Dr. Zucker: [1:28] Of course there’s symbolism there, the candle has burned down, [which] suggests the end of his life.

Dr. Harris: [1:32] We also see a rose that has similar significance. It’s dying there, its petals are accumulating on the windowsill. It doesn’t have much longer.

Dr. Zucker: [1:41] None of this is generalized. All of this is extraordinarily specific. The handling, the rendering is so much in the Pre-Raphaelite style. There is a strong linear quality and particularity. Look, for instance, at the vividness of the shadows cast by the knots on the bedspread.

[1:58] There is this recognition of the value of this precise handling of the most seemingly insignificant element of this room.

Dr. Harris: [2:07] We also see a lot of precision in the torn-up writings that we see on the left, and the gleaming metal of the latch of that trunk, and the way that light just shines slightly on the interior.

Dr. Zucker: [2:19] There’s also a very unusual use of color for mid-19th-century painting. Look at his red hair against the greenish cast of his skin, or the way that the artist is playing light and deep blues against the purples in his breeches.

Dr. Harris: [2:33] And those colors come alive even more because of that brown coverlet.

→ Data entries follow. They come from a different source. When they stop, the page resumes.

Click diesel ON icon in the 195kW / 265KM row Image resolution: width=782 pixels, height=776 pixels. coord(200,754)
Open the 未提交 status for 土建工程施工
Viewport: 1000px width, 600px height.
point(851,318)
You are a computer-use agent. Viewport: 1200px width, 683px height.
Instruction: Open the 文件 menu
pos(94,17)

Dr. Zucker: [2:37] And the fact that Wallis, like other Pre-Raphaelites, is painting on a white ground rather than painting on a dark ground. The painting is full of specific anecdotes of the story. You can see, down by his hand, not only his shoe has been cast off, but you can see the bottle of arsenic.

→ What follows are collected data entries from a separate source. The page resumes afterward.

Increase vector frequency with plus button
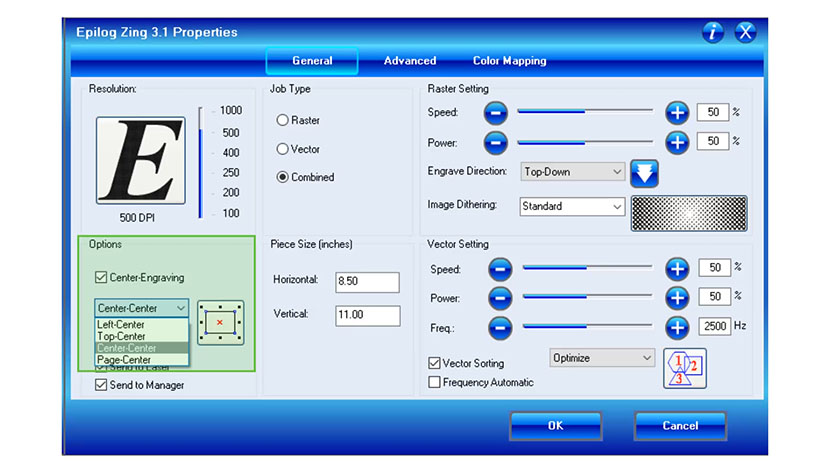This screenshot has width=830, height=473. click(x=677, y=326)
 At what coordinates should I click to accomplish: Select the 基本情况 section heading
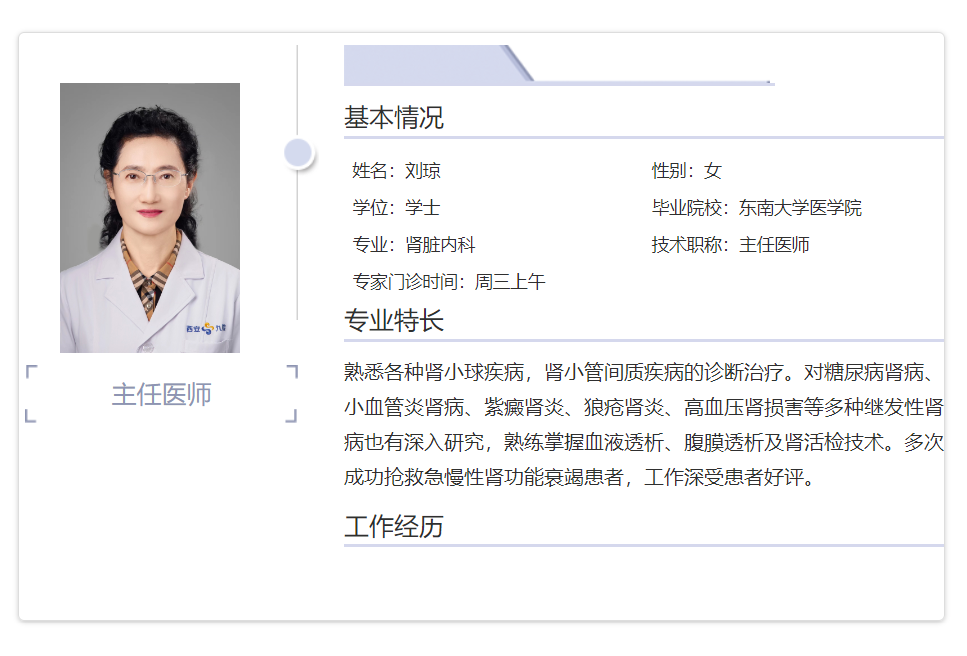tap(394, 118)
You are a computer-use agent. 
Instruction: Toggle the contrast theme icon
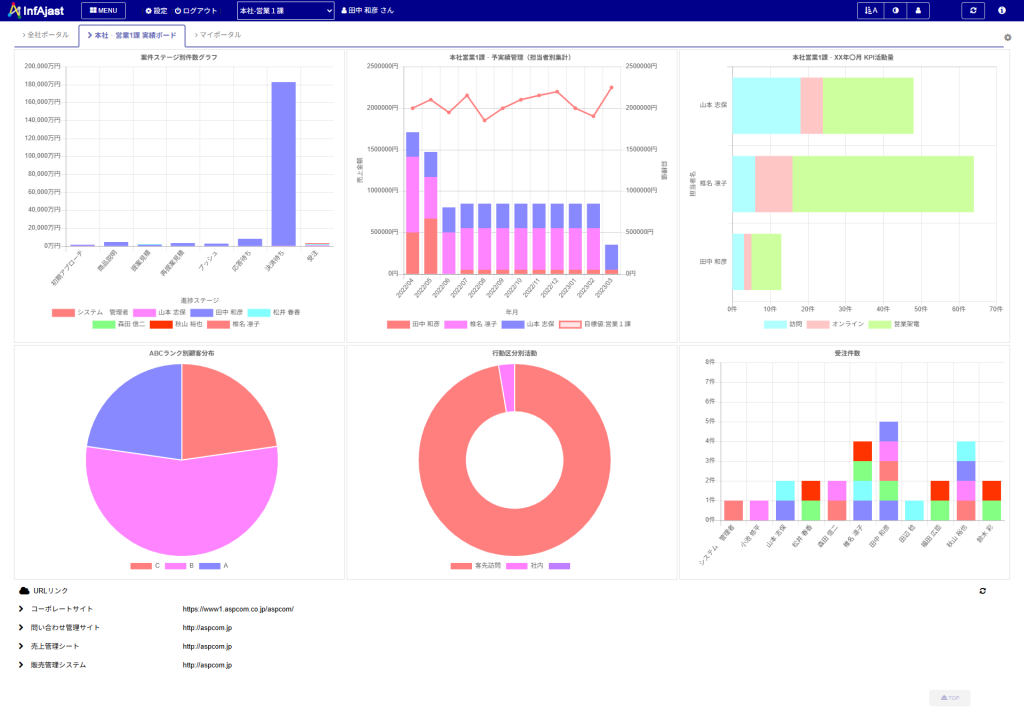894,10
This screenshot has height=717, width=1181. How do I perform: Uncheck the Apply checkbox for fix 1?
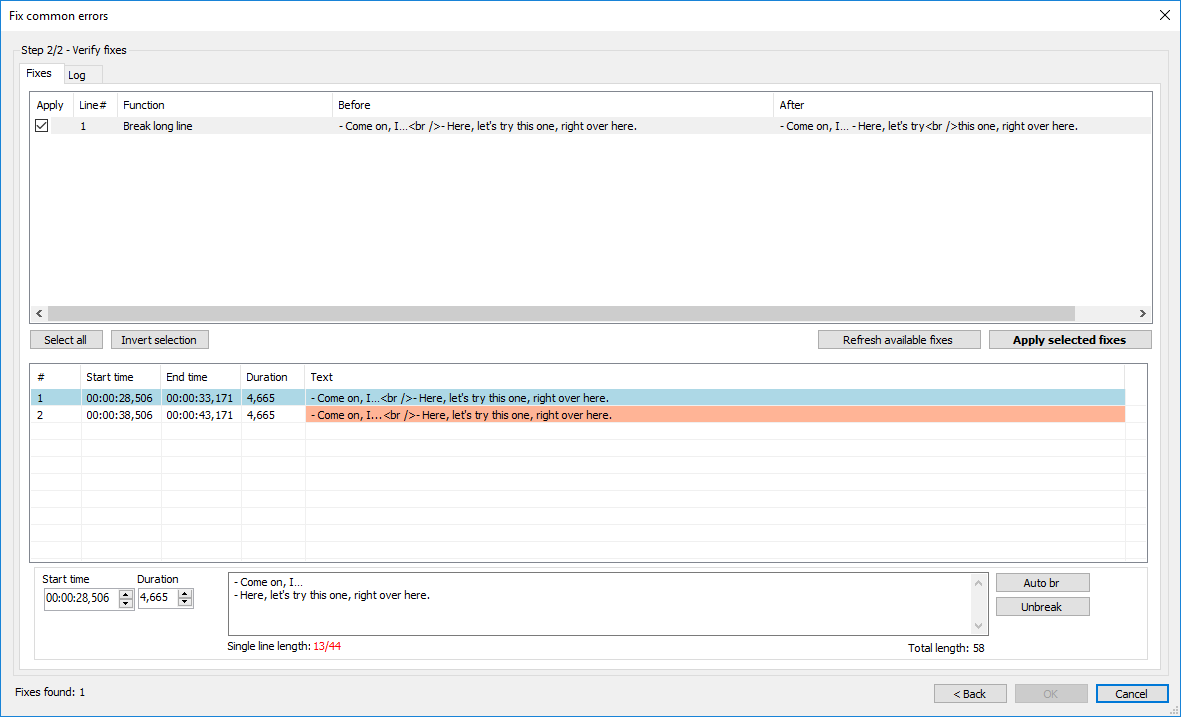[x=41, y=125]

Dr. Harris: [2:52] He’s very much in the pose of a Pietà, so we can really think of him as an artist-martyr, like Christ himself. I think that idea that it was a difficult time for artists is an important one. It’s now the general public that is the audience and the patron for artists, and that put artists in a really precarious position.

Dr. Zucker: [3:13] Well, this is interesting, because in the history of art the patrons had been the church and then the aristocracy, but here, now, in our new industrial society, art is one more commodity. There was an interest in what that meant for somebody who was a creative genius.

[3:29] [music]

A tragic suicide

Chatterton by Henry Wallis is an example of the Victorian approach to history painting. The picture illustrates the suicide of the poet Thomas Chatterton (1752-1770). Despairing over his lack of literary success, the young poet tore up his manuscripts and took a lethal dose of arsenic.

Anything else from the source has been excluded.